Trace element partitioning between clinopyroxene and silicic alkaline, aluminous melts

Clinopyroxene is considered the most important phase for controlling the partitioning of trace elements during mantle melting. Glasses rich in silica, alumina and alkalis are often found in mantle xenoliths and could coexist with lherzolitic and harzburgitic assemblages, possibly being produced by the diffusive infiltration of alkali process. We have investigated CPX-melt partitioning for two different silica-rich bulk compositions in order to understand how melt polymerization influences element partitioning. Starting materials were synthesized from high purity oxides and corresponding to observed glasses from experiments by Draper and Green (EPSL 170, 255, 1999) and silicic glass found within a harzburgite xenolith studied by Vannucci et al. (EPSL 158, 39, 1998).

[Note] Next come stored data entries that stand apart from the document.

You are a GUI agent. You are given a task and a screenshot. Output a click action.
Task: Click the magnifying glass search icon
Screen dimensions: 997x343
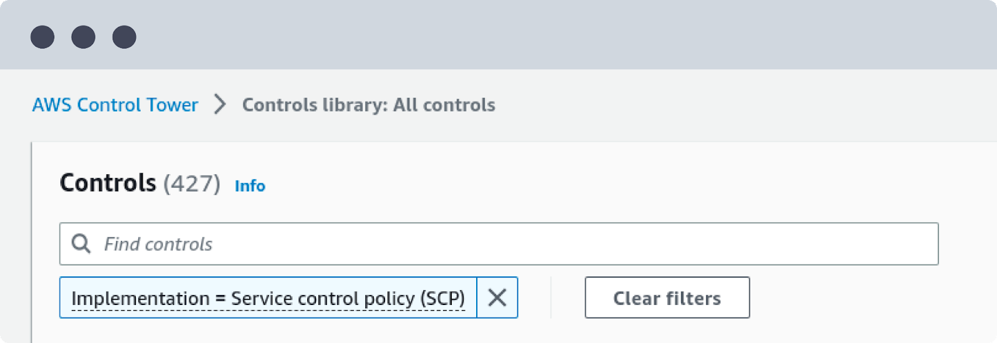click(81, 243)
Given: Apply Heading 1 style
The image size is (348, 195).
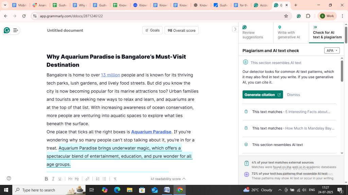Looking at the screenshot, I should coord(70,179).
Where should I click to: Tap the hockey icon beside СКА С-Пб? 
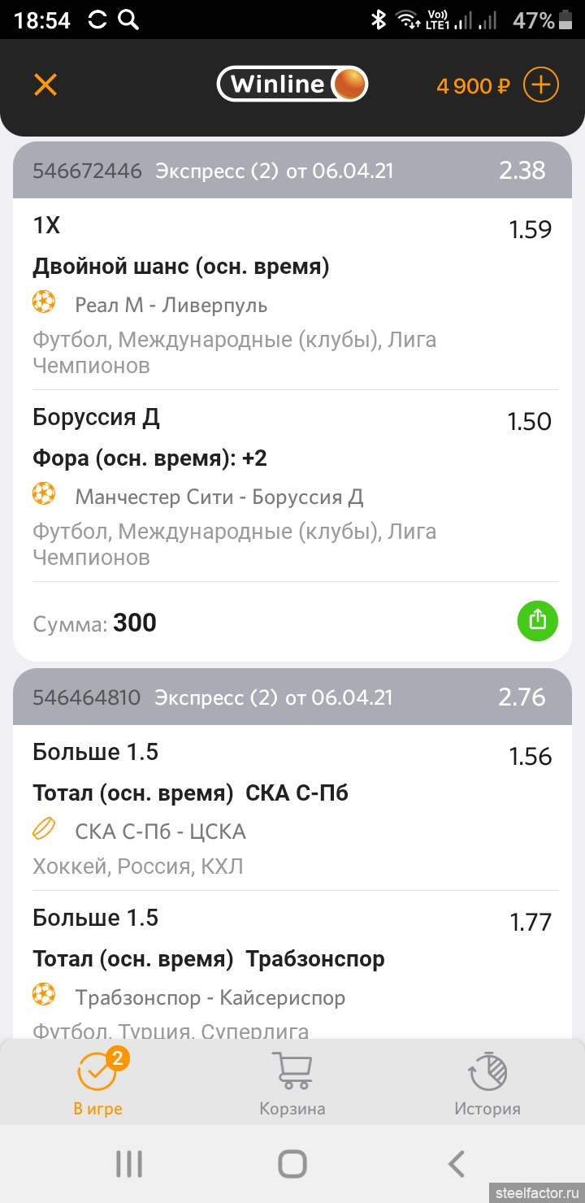tap(44, 830)
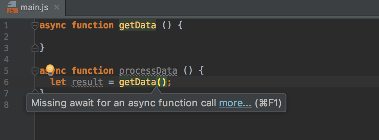379x140 pixels.
Task: Click the getData call on line 6
Action: pos(138,82)
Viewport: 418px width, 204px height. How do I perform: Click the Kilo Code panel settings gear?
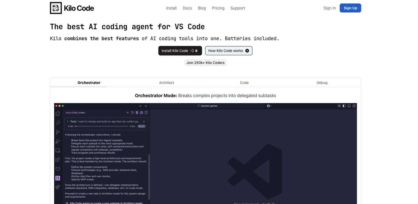pos(141,113)
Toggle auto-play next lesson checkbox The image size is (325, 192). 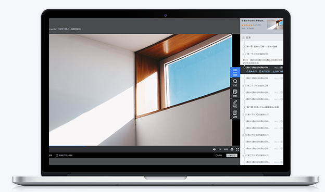pos(57,156)
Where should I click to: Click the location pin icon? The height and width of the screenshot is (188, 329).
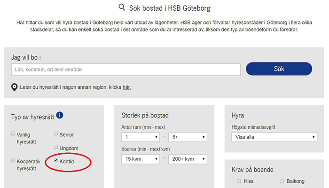14,87
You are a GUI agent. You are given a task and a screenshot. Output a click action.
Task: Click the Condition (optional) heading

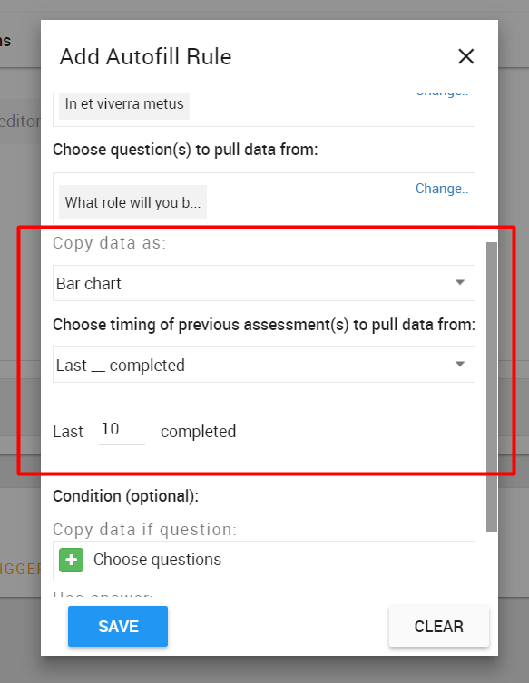(125, 496)
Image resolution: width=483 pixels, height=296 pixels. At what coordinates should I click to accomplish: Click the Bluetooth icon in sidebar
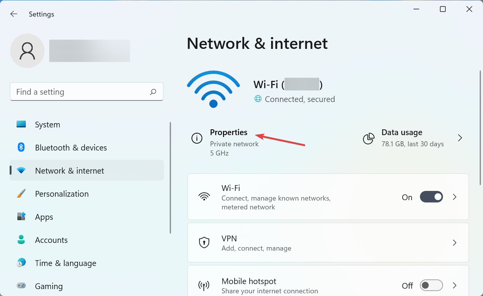tap(21, 147)
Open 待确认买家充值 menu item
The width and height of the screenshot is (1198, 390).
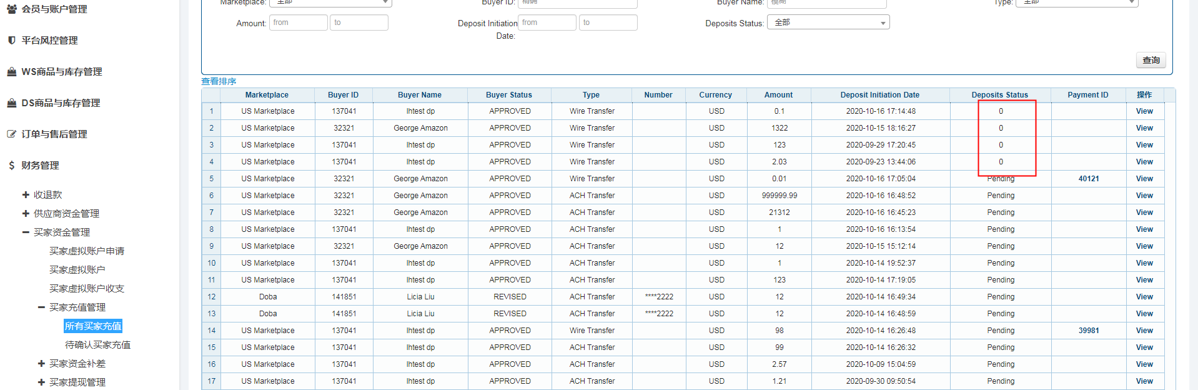(97, 345)
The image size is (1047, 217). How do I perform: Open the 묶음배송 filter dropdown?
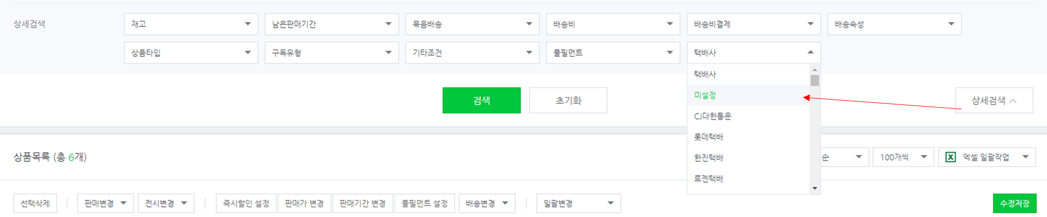click(472, 24)
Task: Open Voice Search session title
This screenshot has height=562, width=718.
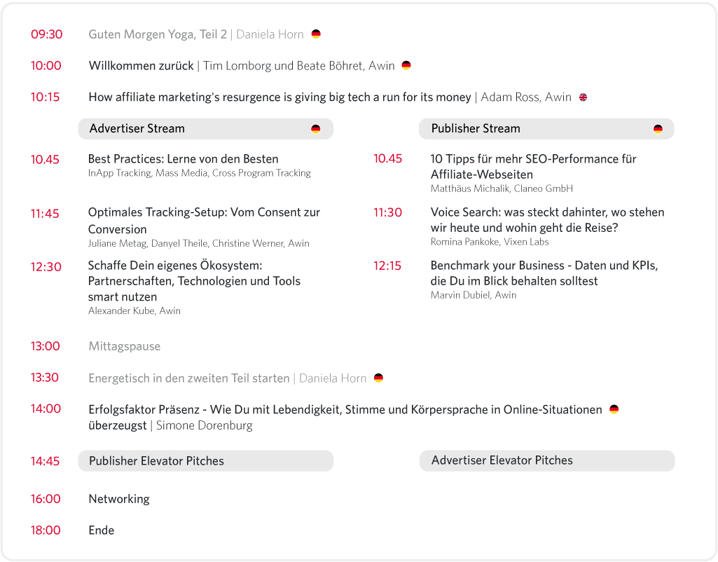Action: coord(547,220)
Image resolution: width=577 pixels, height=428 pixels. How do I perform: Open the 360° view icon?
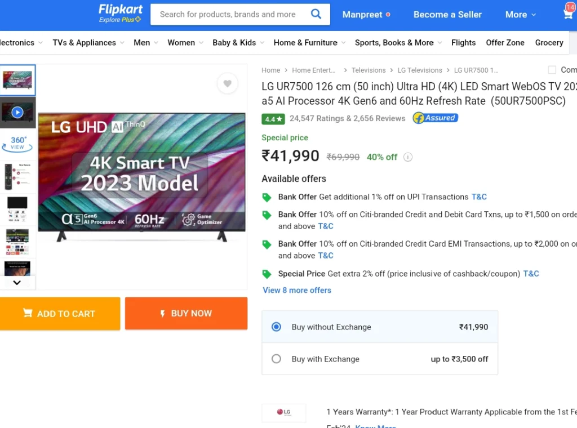[17, 143]
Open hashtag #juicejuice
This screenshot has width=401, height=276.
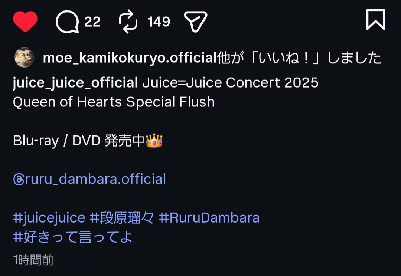49,218
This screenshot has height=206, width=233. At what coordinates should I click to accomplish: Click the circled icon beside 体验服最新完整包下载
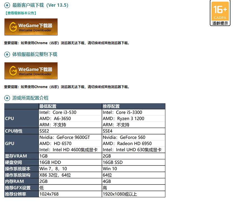click(x=7, y=54)
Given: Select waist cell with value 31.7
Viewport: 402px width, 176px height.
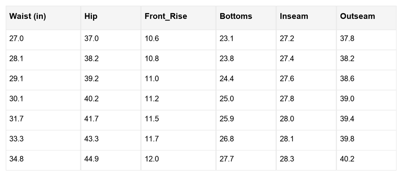Looking at the screenshot, I should 43,120.
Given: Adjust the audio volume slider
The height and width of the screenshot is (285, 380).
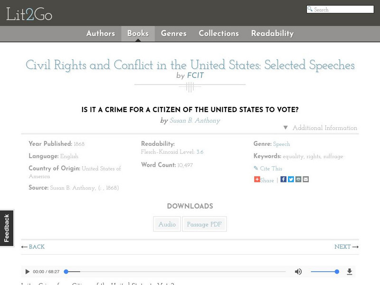Looking at the screenshot, I should [325, 272].
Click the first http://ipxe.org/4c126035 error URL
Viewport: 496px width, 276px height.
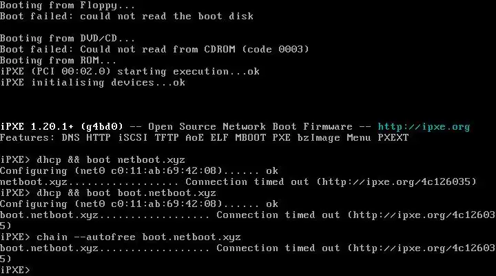[396, 182]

Experiments were run in a piston cylinder apparatus in unsealed graphite capsules. The Draper composition produces a melt with 62 wt% SiO₂ and 11.8 wt% total alkalis coexisting with olivine (Fo90), orthopyroxene and clinopyroxene at 1.1GPa and 1145° C. The Vannucci composition produces a melt with 67 wt% SiO₂ and 8.1% total alkalis coexisting with diopsidic clinopyroxene at 1 GPa and 1155° C. Selected run products were analyzed for major element composition by EPMA (University of Chicago) and trace element composition by laser ablation ICP-MS (University of Maryland). The most important result is that the heavy rare earth elements (HREE) are compatible in clinopyroxene as previously observed (Blundy et al., EPSL 160, 493. 1998). Four experiments all produce smoothly changing REE patterns with La being slightly incompatible, Sm being slightly compatible and the pattern peaking at Er with DYb always less than DEr. High field strength elements and U and Th have partition coefficients in the low 10^-2 range. These results may imply that element partitioning in the shallow depleted melting column could produce REE patterns similar to those expected for melting in the garnet stability field.